• **EXERCISE GOAL**: Reproduce the entries verbatim from the line containing "614x486 pixels." through the end of the entries, including both ends. Leave the pictures out of your copy.

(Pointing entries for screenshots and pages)
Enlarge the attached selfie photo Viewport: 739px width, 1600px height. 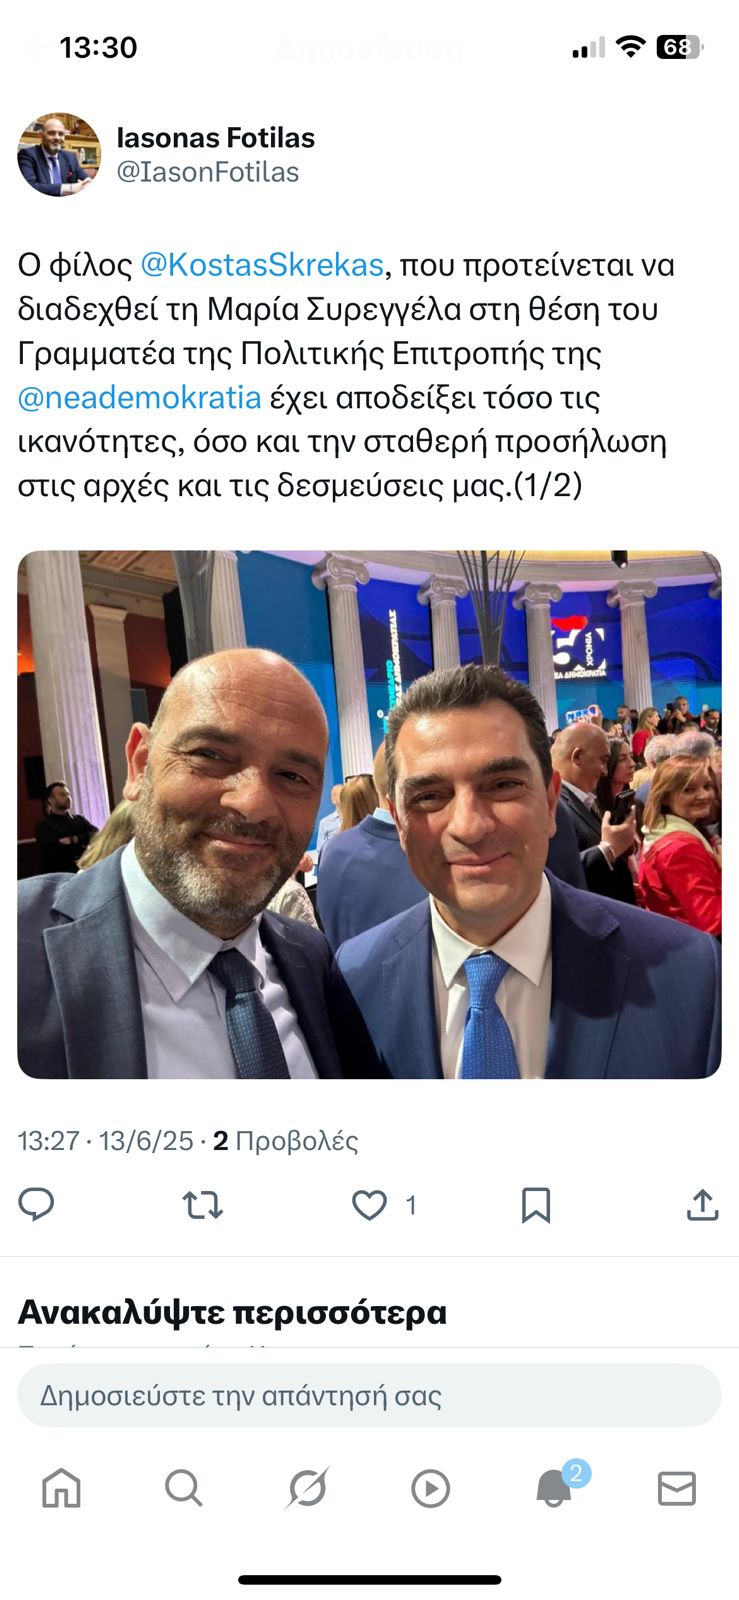point(369,815)
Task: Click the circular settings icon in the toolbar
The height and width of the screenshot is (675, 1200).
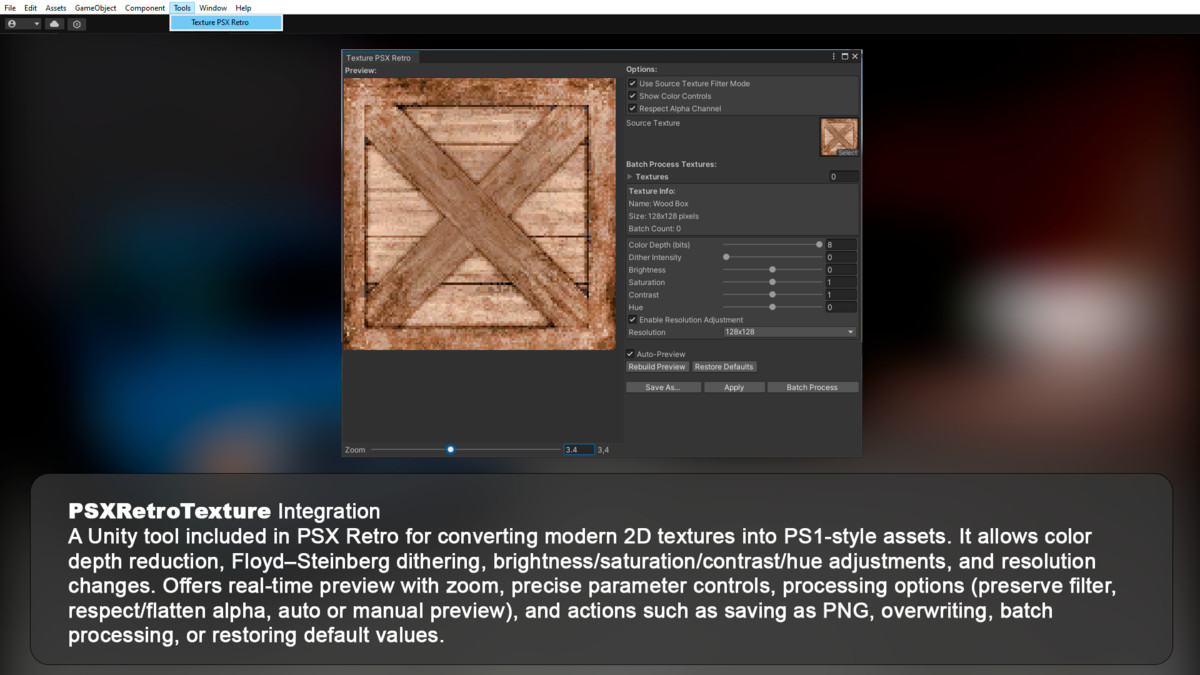Action: pos(76,23)
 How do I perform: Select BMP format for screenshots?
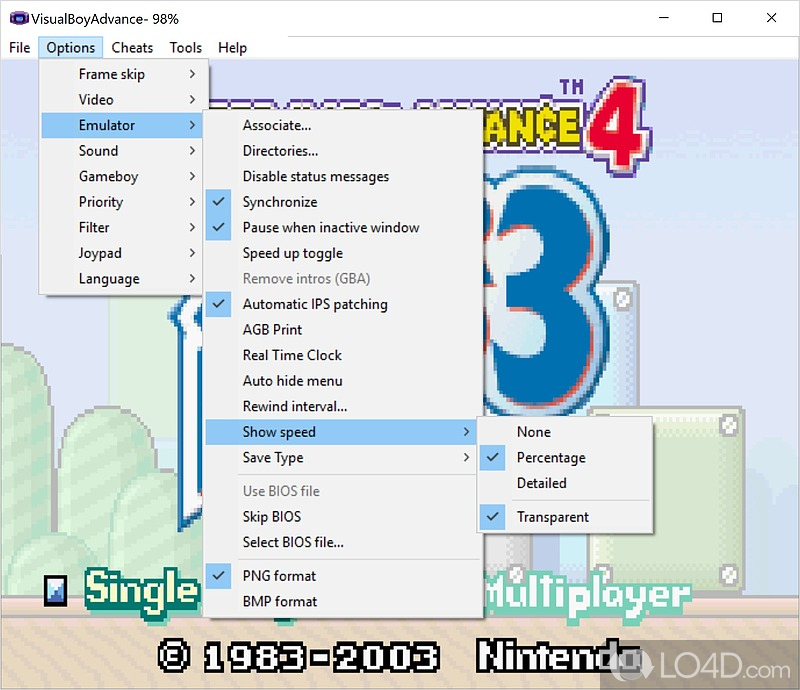point(279,601)
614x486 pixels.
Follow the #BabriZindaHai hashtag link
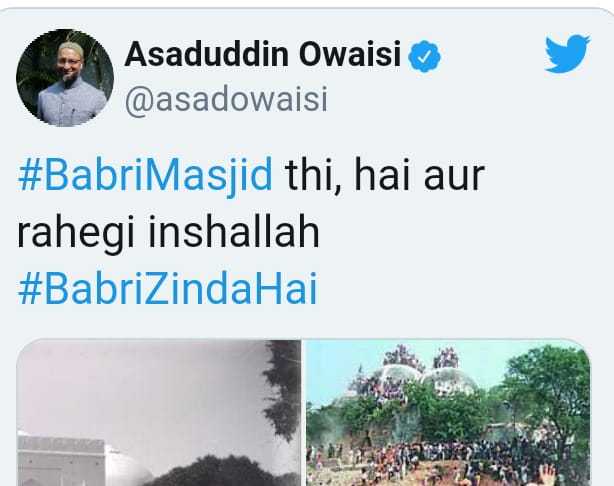(x=168, y=289)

• **WRITTEN ANSWER**:
614x486 pixels.
Follow the #BabriZindaHai hashtag link
(x=168, y=289)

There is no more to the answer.